NICOLE: Seu toque me causava repulsa.

CHARLIE: É uma desleixada. Eu fazia a cama e fechava tudo.

NICOLE: Transar com você me dava vontade de arrancar a pele!

CHARLIE: Nunca vai ser feliz. Nem aqui e nem em lugar nenhum. Pensará que achou o cara
oposto melhor que eu, mas se rebelará contra ele em alguns anos. Porque você diz que quer
ter sua própria voz, mas não é isso. Só quer reclamar pra caralho que não tem voz.

NICOLE: A mulher que foi casada com você é uma estranha pra mim. Foi um casamento de
brincadeira.

CHARLIE: Você regrediu! Voltou à vida que tinha antes, é ridículo.


NICOLE: As pessoas me diziam que você era egoísta demais pra ser um grande artista. E eu te
defendia. Elas tinham toda razão.

CHARLIE: O seu talento já era. Virou uma canastrona.

NICOLE: Você me sabotava. Você é um babaca!

CHARLIE: Quer bancar a vítima? Beleza. Mas nós dois sabemos que você escolheu aquela vida!
Você a quis até mudar de ideia. Você me usou pra sair de Los Angeles.

NICOLE: Eu não usei você.

CHARLIE: Usou sim. E agora me culpa. Me avisava do que eu fazia errado, de onde eu
decepcionava. A vida com você era cinzenta.

NICOLE: E você foi comer outra mulher?

CHARLIE: Não deveria ficar triste porque eu transei com ele, deveria estar triste porque eu ri
com ela.

NICOLE: Você a ama?

CHARLIE: Não. Mas ela não me odiava. Você me odiava.

NICOLE: Você me odiava. Comeu uma pessoa que trabalhava com a gente.

CHARLIE: Você já não transava mais comigo! Nunca te traí.

NICOLE: Aquilo foi traição!

CHARLIE: Mas eu podia ter feito muito mais! Era um diretor de 20 anos que de repente estava
na capa da Time Out New York! Eu era o fodão, podia comer todas, mas não comi. Eu te amava
e não queria te perder. Mas ainda estou nos meus 20 e poucos anos e não quis perder isso
também, mas meio que perdi. E você queria tanto tão depressa. Eu nem queria me casar. Que
merda! Há muitas coisas que eu deixei de fazer!

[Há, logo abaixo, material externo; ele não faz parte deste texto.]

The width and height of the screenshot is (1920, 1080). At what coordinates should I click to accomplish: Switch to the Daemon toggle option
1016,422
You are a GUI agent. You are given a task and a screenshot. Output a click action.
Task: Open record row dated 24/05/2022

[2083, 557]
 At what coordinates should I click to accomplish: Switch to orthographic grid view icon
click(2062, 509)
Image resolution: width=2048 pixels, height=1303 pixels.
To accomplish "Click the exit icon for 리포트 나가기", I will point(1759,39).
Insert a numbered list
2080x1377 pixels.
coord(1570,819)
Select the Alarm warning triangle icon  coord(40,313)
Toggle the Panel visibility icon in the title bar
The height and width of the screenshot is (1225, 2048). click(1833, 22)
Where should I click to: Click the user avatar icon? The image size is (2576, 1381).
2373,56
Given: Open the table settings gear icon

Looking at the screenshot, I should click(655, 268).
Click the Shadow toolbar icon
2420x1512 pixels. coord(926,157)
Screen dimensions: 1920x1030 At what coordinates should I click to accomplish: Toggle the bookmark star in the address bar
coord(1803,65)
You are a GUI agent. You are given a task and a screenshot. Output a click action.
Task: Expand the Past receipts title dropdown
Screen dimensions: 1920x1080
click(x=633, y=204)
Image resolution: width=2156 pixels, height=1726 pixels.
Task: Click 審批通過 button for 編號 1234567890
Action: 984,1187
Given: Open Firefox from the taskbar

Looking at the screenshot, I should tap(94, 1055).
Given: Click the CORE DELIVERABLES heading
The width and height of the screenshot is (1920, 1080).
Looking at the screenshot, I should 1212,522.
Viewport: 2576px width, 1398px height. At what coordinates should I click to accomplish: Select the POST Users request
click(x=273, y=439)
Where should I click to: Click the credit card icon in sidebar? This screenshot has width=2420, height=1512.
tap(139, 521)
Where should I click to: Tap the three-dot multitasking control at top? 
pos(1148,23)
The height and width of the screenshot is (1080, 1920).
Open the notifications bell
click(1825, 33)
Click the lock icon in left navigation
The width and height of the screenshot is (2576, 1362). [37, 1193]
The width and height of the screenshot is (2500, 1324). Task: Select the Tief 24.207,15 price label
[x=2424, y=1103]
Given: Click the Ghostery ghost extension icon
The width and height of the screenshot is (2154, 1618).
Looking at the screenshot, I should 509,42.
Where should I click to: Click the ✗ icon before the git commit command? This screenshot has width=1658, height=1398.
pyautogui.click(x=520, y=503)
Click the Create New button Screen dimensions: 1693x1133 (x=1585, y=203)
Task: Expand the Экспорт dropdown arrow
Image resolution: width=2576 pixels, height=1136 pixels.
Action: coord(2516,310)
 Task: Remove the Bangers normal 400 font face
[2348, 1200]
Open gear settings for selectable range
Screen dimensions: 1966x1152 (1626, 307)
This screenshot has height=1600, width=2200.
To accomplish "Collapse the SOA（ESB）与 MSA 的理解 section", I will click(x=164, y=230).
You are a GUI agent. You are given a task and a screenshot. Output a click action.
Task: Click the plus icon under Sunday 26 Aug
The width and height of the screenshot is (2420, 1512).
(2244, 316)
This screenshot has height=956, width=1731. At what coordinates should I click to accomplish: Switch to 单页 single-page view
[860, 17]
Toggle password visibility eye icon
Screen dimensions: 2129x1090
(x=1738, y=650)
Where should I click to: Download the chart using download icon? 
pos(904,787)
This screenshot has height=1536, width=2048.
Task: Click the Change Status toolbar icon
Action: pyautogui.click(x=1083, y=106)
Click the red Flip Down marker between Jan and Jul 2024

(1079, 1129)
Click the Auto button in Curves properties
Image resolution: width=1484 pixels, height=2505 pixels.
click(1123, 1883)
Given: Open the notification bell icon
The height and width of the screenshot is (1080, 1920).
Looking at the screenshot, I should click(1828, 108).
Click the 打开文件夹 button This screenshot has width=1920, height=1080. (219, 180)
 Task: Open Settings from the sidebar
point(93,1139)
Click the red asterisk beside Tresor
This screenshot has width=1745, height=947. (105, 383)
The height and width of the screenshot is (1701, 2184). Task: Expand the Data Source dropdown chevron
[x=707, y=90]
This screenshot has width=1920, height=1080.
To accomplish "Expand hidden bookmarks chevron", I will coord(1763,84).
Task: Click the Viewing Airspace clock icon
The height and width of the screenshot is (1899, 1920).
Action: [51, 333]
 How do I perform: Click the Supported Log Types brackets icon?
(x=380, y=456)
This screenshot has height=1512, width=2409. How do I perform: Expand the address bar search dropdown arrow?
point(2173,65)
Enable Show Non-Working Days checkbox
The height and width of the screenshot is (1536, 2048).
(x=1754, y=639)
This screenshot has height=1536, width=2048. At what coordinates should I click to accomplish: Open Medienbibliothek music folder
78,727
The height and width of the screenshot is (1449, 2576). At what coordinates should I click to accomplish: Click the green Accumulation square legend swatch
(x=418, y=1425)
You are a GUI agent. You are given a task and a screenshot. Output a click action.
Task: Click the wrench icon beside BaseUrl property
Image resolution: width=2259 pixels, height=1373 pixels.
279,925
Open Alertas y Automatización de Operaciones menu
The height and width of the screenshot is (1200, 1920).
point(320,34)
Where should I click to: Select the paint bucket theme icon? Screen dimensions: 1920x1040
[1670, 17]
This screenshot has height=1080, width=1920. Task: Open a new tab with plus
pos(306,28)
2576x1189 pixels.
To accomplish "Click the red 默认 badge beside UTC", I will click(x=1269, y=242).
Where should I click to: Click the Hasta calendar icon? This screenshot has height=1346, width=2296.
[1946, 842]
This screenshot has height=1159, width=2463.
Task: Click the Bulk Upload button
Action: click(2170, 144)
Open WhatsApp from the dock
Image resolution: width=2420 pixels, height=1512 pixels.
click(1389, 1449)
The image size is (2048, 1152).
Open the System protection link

NICOLE: hahahaha obrigada por isso.

CHARLIE: De nada!

NICOLE: Não acredito que vou te conhecer pra sempre!!!

CHARLIE (socando a parede): Você é uma maluca de merda! E está ganhando, porra!

NICOLE: Está brincando? Eu queria estar casada. Eu já perdi. Não me amou o quanto eu te
amei.

CHARLIE: O que isso tem a ver com Los Angeles? O que foi?

NICOLE: Você é tão mergulhado no seu próprio egoísmo que nem reconhece mais como
egoísmo! Você é um filho da puta!

CHARLIE: Todo dia eu acordo desejando que você esteja morta! Morta! Se eu pudesse garantir
o bem-estar do Henry, queria que pegasse uma doença, fosse atropelada e morresse!

Charlie cai no choro. Se ajoelha no chão. Nicole coloca a mão do ombro dele para consolá-lo.

CHARLIE: Me desculpa.
NICOLE: Me desculpa também.

Charlie está ajoelhado aos pés de Nicole e abraça suas pernas.